Will Qu’venzhane Wallis the 8 year old in “Beasts of the Southern Wild”  get run in Supporting, instead of lead, where she belongs? However, the Academy is notoriously not partial to putting child actors in the lead category. Look what they did with that girl with the braids from “True Grit.” She ended up in Supporting, though she arguably, also had the lead female role in the Coen Bros. western. What was her name anyway? I’ve completely forgotten! Hallie something? That nomination was the beginning and end of her career.

There’s also the great female Brits in the runaway smash of the Indies this year “Best Exotic Marigold Hotel.” It boasts THREE great performances, Dame Judi Dench, Dame Maggie Smith and Penelope Wilton. Again Dame Judi is the lead here, but again, Fox Searchlight has got her down for Supporting, where she really shouldn’t be. The Academy could put her in lead, if they so deem fit…As I said in the last post, Best Actress is once again Back Up For Grabs this year…

Fox Searchlight has its’ hands full this year! Should Judi Dench go lead? Should Qu’venszhane? Decisions! Decisions!

And then there’s Viola Davis and Maggie Gyllenhaal in “Won’t Back Down”, another Indie. But who is lead and who is Supporting? I don’t think that film is even at Toronto. Which says something.

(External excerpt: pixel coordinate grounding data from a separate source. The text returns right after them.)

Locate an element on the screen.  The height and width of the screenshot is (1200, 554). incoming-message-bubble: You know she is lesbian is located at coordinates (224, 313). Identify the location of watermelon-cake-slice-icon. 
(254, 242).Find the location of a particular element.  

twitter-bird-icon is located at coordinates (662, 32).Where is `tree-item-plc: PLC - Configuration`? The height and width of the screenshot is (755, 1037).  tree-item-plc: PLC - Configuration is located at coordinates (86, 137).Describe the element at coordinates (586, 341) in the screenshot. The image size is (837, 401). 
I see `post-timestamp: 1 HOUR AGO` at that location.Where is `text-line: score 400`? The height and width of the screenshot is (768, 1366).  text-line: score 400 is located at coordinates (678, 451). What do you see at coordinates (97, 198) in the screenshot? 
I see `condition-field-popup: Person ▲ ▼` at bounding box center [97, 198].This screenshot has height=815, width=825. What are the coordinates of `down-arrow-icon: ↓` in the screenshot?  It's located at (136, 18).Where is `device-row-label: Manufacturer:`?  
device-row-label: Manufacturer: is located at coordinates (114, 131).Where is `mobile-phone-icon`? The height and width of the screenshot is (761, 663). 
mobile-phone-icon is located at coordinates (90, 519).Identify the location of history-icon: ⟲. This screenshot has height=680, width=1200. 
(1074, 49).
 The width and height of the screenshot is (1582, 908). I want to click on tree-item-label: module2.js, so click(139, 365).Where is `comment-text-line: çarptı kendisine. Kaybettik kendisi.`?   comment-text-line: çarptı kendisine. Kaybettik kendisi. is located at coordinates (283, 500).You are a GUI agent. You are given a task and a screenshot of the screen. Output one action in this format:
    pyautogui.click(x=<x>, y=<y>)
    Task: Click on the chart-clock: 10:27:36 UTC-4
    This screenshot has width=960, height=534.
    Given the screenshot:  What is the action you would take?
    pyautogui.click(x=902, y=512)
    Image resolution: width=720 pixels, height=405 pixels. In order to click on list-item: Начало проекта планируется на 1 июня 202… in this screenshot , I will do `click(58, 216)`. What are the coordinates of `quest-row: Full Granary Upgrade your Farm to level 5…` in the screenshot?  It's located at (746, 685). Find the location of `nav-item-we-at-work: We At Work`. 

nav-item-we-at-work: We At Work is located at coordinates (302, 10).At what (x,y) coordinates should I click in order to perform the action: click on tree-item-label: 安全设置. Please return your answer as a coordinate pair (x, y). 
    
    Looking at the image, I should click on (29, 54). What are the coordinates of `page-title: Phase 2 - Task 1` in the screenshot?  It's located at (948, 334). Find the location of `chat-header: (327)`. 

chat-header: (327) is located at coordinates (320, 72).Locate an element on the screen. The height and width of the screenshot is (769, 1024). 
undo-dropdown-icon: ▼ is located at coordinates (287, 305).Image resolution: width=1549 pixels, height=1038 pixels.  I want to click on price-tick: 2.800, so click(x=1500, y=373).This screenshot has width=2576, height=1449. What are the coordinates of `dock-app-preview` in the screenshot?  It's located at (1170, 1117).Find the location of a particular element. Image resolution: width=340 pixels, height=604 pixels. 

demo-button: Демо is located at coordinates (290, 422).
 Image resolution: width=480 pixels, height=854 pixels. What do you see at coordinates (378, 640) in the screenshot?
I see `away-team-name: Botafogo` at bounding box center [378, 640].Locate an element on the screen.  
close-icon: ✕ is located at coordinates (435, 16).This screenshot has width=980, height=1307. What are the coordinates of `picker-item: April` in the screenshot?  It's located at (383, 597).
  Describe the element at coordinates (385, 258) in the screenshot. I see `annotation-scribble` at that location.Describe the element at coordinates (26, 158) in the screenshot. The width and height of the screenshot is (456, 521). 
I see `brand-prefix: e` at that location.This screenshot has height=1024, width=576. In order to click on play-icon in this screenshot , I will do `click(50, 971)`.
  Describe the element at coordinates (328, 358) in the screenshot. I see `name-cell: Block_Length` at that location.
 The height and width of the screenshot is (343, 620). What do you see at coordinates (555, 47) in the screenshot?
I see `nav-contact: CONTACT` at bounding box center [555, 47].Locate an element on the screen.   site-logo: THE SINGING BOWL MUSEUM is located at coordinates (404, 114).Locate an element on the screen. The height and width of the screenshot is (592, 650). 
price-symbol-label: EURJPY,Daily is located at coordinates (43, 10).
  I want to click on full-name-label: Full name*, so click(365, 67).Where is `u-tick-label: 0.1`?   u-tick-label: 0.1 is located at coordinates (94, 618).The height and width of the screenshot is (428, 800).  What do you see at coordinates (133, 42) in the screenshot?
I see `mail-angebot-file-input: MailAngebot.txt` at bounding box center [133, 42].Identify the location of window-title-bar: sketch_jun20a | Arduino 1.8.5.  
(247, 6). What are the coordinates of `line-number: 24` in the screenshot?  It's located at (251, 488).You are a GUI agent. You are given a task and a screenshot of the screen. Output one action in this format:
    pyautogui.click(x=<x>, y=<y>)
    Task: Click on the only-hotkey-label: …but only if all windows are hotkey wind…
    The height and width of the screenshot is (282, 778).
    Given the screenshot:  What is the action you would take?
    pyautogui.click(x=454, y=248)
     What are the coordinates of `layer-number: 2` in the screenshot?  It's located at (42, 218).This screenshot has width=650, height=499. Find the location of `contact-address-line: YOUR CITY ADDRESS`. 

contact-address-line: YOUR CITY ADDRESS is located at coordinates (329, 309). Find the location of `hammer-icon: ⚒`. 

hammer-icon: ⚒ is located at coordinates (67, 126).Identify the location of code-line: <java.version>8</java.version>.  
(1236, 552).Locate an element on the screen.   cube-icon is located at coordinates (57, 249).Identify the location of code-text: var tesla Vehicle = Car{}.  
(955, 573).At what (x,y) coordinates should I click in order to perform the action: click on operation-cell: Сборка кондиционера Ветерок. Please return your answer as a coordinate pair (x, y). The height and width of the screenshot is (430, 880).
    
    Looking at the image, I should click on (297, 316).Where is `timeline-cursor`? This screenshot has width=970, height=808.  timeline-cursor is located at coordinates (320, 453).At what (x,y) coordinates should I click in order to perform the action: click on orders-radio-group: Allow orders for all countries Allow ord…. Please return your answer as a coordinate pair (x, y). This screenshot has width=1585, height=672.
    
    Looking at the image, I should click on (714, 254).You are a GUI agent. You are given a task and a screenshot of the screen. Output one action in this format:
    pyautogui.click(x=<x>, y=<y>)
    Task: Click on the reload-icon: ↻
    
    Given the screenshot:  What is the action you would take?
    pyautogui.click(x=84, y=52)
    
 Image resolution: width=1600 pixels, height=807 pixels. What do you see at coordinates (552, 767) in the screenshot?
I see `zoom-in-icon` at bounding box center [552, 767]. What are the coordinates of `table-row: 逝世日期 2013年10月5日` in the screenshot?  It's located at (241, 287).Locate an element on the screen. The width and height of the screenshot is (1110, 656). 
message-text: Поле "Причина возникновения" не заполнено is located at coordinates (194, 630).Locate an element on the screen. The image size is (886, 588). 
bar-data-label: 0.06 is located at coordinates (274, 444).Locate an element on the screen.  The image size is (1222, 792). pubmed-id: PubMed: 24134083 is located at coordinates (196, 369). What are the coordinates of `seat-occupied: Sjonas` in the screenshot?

And though after last year’s debacle with Davis predicted to win all over the place, she lost to Meryl Streep. The Academy was again accused of racism. And it is. Although they did give the Best Supporting Actress Oscar to Octavia Spenser for the controversial “The Help.” Could they try to make it up to her with ANOTHER nomination? If they did, she would then be the first African-American actress to get the most Oscar nominations ever. A total of three.

Or is “Don’t Back Down” even Oscar worthy? We don’t know yet. But its lack of Festival presence says something, I think.

To go back to “Hyde Park on Hudson” there are two British Olivias in Supporting roles. Olivia Williams as Eleanor Rossevelt and Olivia Coleman as the Queen of England, who is visiting the Roosevelts at Hyde Park, with her husband the stuttering King Edward VII.

AND there’s the Oscar perennial Bridesmaid multiple-timed nominee, Annette Bening playing against type as a gambling-obsessed Mom of Kristen Wiig in “Imogene.”  You can never count Bening out.

But judging by the competition she’s up against, IMHO, this category is Anne Hathaway’s to lose.